After the last miscarriage (stayed home on bed rest, progesterone and heparin), I went to a follow-up appointment with my doctor—in my mind to discuss that I needed help for depression and impending mental breakdown. He casually informed me that they had tested the tissue/embryo from the D&C and determined that it had been a boy and “nothing was wrong with him.”

I told him I could not try again. He tried giving me a RAH RAH speech about women who had nine miscarriages and then had a successful delivery. I really felt like I was a Project to him; my successful pregnancy was for HIS ego; it had nothing to do with me.

I walked out of his office and straight to a psychiatrist.

One more email for now:

I’m writing in response to the reader who wrote in to say that an early miscarriage is “no big deal” for herself and other women. I have had two miscarriages at the eight-week mark.

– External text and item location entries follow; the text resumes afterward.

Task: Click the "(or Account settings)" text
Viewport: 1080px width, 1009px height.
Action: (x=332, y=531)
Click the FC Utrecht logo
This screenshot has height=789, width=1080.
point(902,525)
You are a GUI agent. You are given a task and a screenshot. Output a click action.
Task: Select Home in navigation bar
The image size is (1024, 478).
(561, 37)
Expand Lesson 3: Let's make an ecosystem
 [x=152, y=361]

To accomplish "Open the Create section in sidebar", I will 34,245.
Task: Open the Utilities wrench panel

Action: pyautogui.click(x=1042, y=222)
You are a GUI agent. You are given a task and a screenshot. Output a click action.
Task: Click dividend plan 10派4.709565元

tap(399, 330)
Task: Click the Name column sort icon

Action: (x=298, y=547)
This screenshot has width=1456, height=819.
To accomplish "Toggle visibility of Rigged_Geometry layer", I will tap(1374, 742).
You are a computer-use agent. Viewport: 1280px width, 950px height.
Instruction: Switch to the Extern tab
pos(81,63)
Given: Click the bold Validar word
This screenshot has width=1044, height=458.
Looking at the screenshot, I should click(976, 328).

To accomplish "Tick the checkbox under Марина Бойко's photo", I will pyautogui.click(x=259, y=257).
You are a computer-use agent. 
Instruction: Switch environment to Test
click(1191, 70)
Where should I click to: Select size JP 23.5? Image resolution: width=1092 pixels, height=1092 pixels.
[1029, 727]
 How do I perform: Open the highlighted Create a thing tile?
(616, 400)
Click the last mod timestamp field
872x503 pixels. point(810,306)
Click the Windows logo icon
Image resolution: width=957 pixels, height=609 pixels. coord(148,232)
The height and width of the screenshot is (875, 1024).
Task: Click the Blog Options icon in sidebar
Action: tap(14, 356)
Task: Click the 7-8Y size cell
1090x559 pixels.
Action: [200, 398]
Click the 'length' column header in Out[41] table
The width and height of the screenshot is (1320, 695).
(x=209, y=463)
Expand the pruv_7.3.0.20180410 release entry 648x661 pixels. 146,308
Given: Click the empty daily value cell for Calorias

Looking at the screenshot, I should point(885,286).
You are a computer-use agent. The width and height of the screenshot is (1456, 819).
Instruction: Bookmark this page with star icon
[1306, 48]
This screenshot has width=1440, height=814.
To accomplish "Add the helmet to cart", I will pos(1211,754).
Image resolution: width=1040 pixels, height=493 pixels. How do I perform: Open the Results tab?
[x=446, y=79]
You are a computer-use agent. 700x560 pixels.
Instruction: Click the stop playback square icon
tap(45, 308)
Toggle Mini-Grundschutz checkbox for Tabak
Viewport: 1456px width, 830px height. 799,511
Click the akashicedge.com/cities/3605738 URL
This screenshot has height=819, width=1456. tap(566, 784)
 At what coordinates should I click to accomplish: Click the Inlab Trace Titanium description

Both pregnancies were very much wanted, and the second was after undergoing IVF. My husband and I don’t have any children and will likely be going through IVF again.

I don’t think it makes any sense to compare one person’s grief to another’s, nor to say that it is correct to grieve for a 20+ week loss but not for an early loss. I am still grieving my losses, and it’s less about that specific group of cells than for the idea they represented—a future in which my husband and I are parents.

After the second loss, I’m not sure that future exists for us at all, so a large part of my deep sadness is grieving for a dream that may not come true. For me, this is not the same at all as grieving for a specific person, and it’s not helpful or meaningful to try to judge one as worse than the other.

None of my experiences have changed my pro-choice stance for a second. The way I felt upon learning in my second pregnancy that the baby’s heart was beating too slowly to be viable and the baby would likely die in the next few days was indescribably agonizing, but it bears no weight on how a different woman would feel about a different pregnancy. She should have the choice to end her pregnancy just as I wish I’d had the choice to continue mine. The idea that I would want to prevent someone else from ending a pregnancy just because I was devastated when mine ended—that makes no sense to me.

Also, I’ve had two D&Cs. Both were quick, easy, and in a doctor’s office. The idea that laws need to be passed to “protect” women by requiring admitting rights, surgery center requirements, etc., is completely laughable, if it weren’t such a terrifying step towards limiting reproductive rights in this country.